Aquel era un mundo torcido y retorcido, donde fácilmente aparecían los perversos oportunistas, quintaesencia de la villanía que siempre llega del infierno, y que se planteaba como quinta columna entre los afectados, fingiendo solidaridad para socavar desde dentro.  Era fácil que la gente con poder pudiera manipular los hilos de un tercer mundo que más parecía provenir del inframundo. 

En algún punto y de manera paliativa o tal vez fantasiosa, la gente decente quería pensar que los directivos eran razonables y con valores, a pesar de que a lo largo de la historia habían visto a tantas personas incluso bien educadas, tener conductas antiéticas para atender intereses espurios.  La justicia de las decisiones, la beneficencia y el respeto por las personas, habían demostrado en muchas ocasiones no ser lo más importante. 

En ese escenario de engaños y autoengaños, todos presumían de una vida digna, pero que al final solo era digna de lástima, dentro de una comunidad que más que desarrollada parecía más bien arrollada por la iniquidad.  Nadie alcanzaba a estimar la magnitud de lo ruin y despreciable que se vuelve la gente cuando tiene poder.     

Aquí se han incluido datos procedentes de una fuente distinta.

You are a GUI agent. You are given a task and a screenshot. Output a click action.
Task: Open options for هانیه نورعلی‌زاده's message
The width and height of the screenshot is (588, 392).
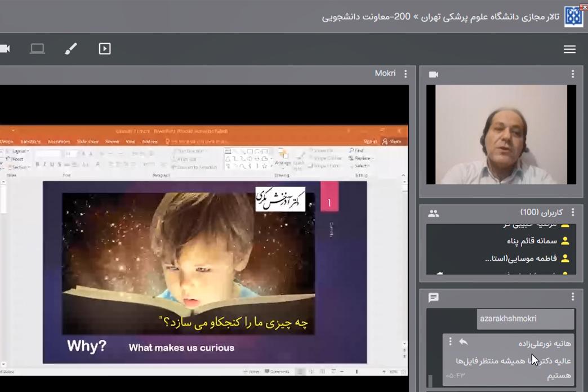[x=450, y=342]
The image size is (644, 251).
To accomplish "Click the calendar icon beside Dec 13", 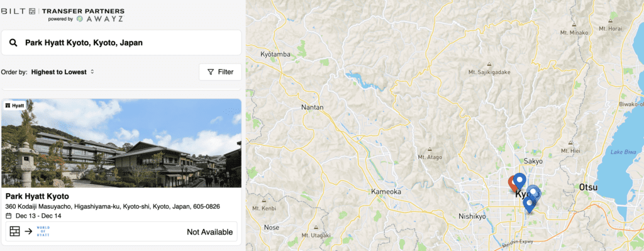I will click(9, 216).
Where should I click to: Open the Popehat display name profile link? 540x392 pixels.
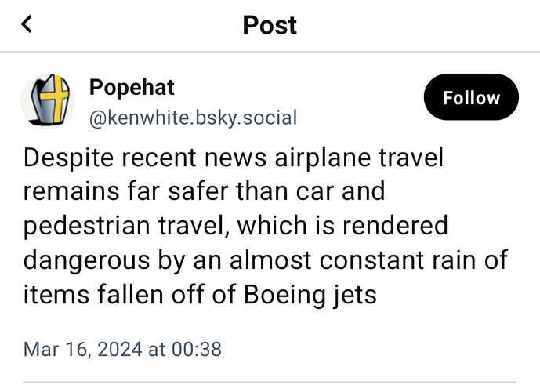pos(132,86)
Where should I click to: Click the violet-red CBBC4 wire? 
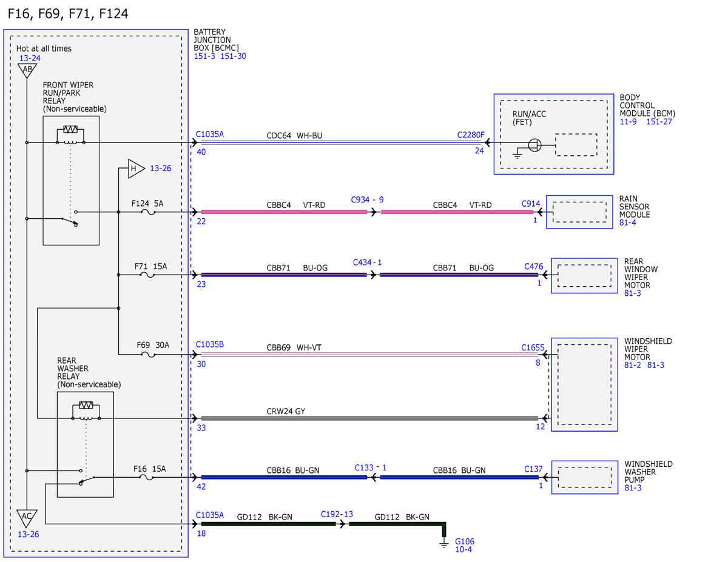(x=284, y=212)
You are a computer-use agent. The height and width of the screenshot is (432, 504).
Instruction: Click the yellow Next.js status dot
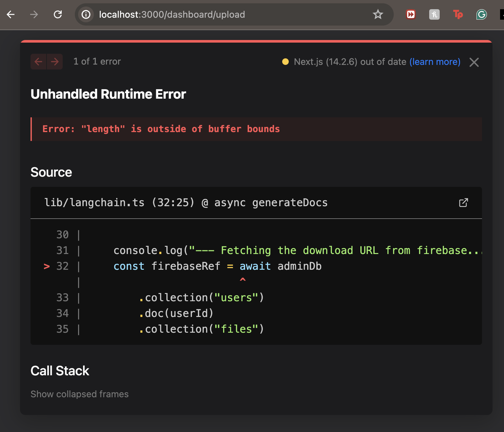tap(286, 62)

Pero volviendo al tema de la historia.  Después de sesudas consideraciones y la fingida valoración del bien común; los notables entregaron su dictamen.  Luego de muchas reuniones, encendidas discusiones e infinitas deliberaciones que incluían la revisión persistente de párrafos garabateados; propusieron su solución, con el blindaje de una adenda donde se declaraba que nadie tenía derecho a disentir.

El dictamen en esencia declaraba que en atención a la cantidad de vehículos que caían sobre el poblado, y las necesidades que esto provocaba; lo mejor sería que se construyera un hospital para todos los heridos que habría en lo futuro, y al mismo tiempo un cementerio por los inevitables y lamentables fallecimientos.  Sin duda dijeron los abajo firmantes, la decisión no solamente atendería el problema, sino que traería beneficios económicos y prosperidad a la comunidad.  Mucha gente vendría de fuera a atender a sus heridos y el turismo florecería.

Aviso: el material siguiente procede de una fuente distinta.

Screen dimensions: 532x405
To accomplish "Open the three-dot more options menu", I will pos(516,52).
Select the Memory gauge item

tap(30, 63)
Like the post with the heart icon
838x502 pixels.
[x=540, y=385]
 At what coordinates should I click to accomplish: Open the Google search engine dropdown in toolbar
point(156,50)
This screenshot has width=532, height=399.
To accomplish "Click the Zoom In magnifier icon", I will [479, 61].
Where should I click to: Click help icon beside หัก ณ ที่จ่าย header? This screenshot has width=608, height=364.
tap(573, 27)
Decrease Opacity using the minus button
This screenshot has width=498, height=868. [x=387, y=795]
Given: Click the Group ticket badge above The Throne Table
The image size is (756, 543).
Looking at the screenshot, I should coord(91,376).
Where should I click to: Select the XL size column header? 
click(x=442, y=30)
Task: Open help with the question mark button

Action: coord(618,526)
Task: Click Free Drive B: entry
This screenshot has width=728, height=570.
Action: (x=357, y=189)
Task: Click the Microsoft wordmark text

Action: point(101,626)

La propuesta de alguien que sugirió que se corrigieran los defectos de la curva, y se colocara algún muro de contención para que los autos no volaran por los aires, fue desechada por improcedente además de simplista, y por ser un gasto innecesario y superfluo porque no traería beneficios a la población.  

Los autos siguieron lloviendo, pero todo parecía ahora tener sentido.  

¿Dónde habré escuchado yo por primera vez que la locura se pega?  No importa en dónde ni cuándo; la locura se pega.